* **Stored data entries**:

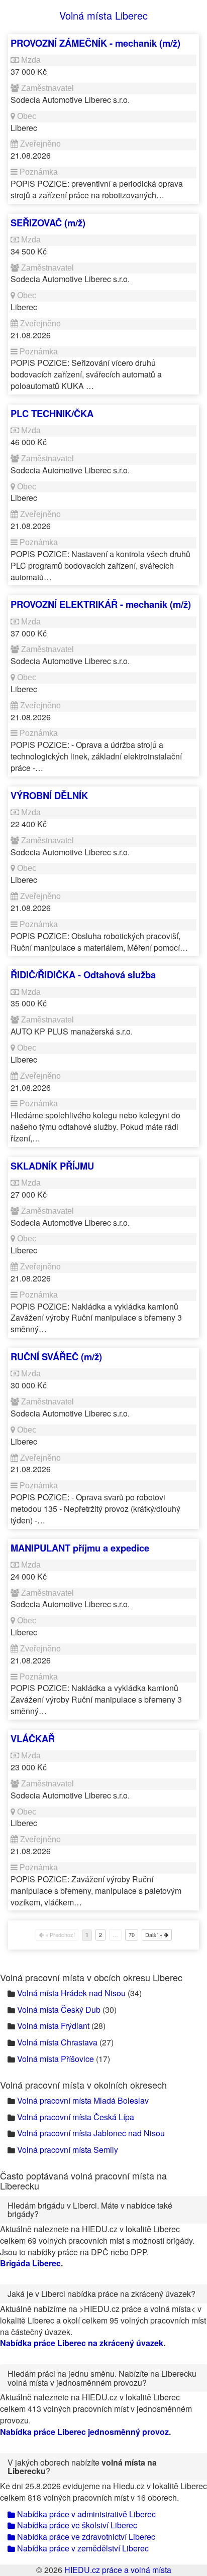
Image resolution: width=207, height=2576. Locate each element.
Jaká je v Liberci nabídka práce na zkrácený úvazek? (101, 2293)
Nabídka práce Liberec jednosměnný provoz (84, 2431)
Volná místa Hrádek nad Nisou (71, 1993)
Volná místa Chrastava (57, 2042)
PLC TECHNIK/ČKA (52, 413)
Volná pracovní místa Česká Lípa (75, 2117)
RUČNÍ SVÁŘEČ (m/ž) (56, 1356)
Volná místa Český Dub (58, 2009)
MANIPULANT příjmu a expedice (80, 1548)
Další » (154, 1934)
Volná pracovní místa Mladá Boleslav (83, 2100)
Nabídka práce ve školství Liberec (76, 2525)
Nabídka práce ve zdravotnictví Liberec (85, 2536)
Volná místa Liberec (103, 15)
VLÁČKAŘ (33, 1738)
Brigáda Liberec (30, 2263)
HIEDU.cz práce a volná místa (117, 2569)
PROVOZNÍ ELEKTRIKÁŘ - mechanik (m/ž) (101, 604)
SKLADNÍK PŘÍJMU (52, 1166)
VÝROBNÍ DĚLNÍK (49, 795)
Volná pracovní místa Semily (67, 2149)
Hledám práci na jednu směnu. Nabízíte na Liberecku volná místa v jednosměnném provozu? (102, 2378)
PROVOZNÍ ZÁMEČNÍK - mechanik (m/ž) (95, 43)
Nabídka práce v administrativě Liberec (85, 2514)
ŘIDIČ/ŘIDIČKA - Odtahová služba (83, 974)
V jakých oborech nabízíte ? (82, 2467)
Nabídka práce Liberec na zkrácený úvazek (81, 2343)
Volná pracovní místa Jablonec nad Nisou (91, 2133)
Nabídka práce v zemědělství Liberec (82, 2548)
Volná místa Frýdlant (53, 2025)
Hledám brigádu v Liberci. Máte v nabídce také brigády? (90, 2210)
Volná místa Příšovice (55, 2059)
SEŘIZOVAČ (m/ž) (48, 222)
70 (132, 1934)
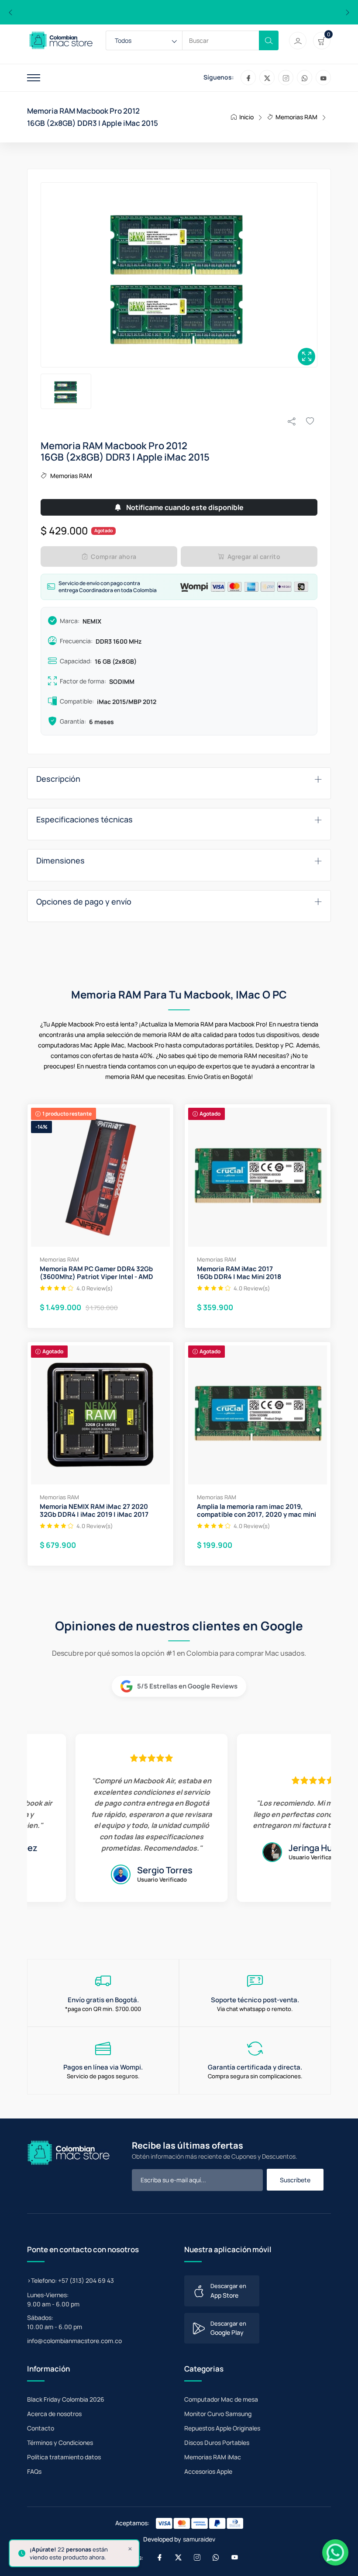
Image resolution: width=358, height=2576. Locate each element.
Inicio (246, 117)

* **EXERCISE GOAL**: Make an exact copy of the records shown above, without the pictures.

* **ANSWER SPACE**:
Image resolution: width=207, height=2576. Locate each element.
Jaká je v Liberci nabídka práce na zkrácený úvazek? (101, 2293)
Nabídka práce Liberec jednosměnný provoz (84, 2431)
Volná místa Hrádek nad Nisou (71, 1993)
Volná místa Chrastava (57, 2042)
PLC TECHNIK/ČKA (52, 413)
Volná pracovní místa Česká Lípa (75, 2117)
RUČNÍ SVÁŘEČ (m/ž) (56, 1356)
Volná místa Český Dub (58, 2009)
MANIPULANT příjmu a expedice (80, 1548)
Další » (154, 1934)
Volná pracovní místa Mladá Boleslav (83, 2100)
Nabídka práce ve školství Liberec (76, 2525)
Nabídka práce ve zdravotnictví Liberec (85, 2536)
Volná místa Liberec (103, 15)
VLÁČKAŘ (33, 1738)
Brigáda Liberec (30, 2263)
HIEDU.cz práce a volná místa (117, 2569)
PROVOZNÍ ELEKTRIKÁŘ - mechanik (m/ž) (101, 604)
SKLADNÍK PŘÍJMU (52, 1166)
VÝROBNÍ DĚLNÍK (49, 795)
Volná pracovní místa Semily (67, 2149)
Hledám práci na jednu směnu. Nabízíte na Liberecku volná místa v jednosměnném provozu? (102, 2378)
PROVOZNÍ ZÁMEČNÍK - mechanik (m/ž) (95, 43)
Nabídka práce v administrativě Liberec (85, 2514)
ŘIDIČ/ŘIDIČKA - Odtahová služba (83, 974)
V jakých oborech nabízíte ? (82, 2467)
Nabídka práce Liberec na zkrácený úvazek (81, 2343)
Volná pracovní místa Jablonec nad Nisou (91, 2133)
Nabídka práce v zemědělství Liberec (82, 2548)
Volná místa Frýdlant (53, 2025)
Hledám brigádu v Liberci. Máte v nabídce také brigády? (90, 2210)
Volná místa Příšovice (55, 2059)
SEŘIZOVAČ (m/ž) (48, 222)
70 (132, 1934)
Image resolution: width=358, height=2576. Locate each element.
Inicio (246, 117)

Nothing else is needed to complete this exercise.